Saved entries
::::::

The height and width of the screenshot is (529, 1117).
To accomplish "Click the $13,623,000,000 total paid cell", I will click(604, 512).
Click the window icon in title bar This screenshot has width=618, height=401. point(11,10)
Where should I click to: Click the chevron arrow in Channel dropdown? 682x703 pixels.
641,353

::::::

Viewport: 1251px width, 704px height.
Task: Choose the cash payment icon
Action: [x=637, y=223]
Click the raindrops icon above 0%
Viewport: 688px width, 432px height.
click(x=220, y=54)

::::::

* [ASSIGNMENT]
Find every line in the records that has the word "screenshot". Copy those lines.

* [ANSWER BELOW]
The height and width of the screenshot is (529, 1117).
Click the window icon in title bar This screenshot has width=618, height=401. point(11,10)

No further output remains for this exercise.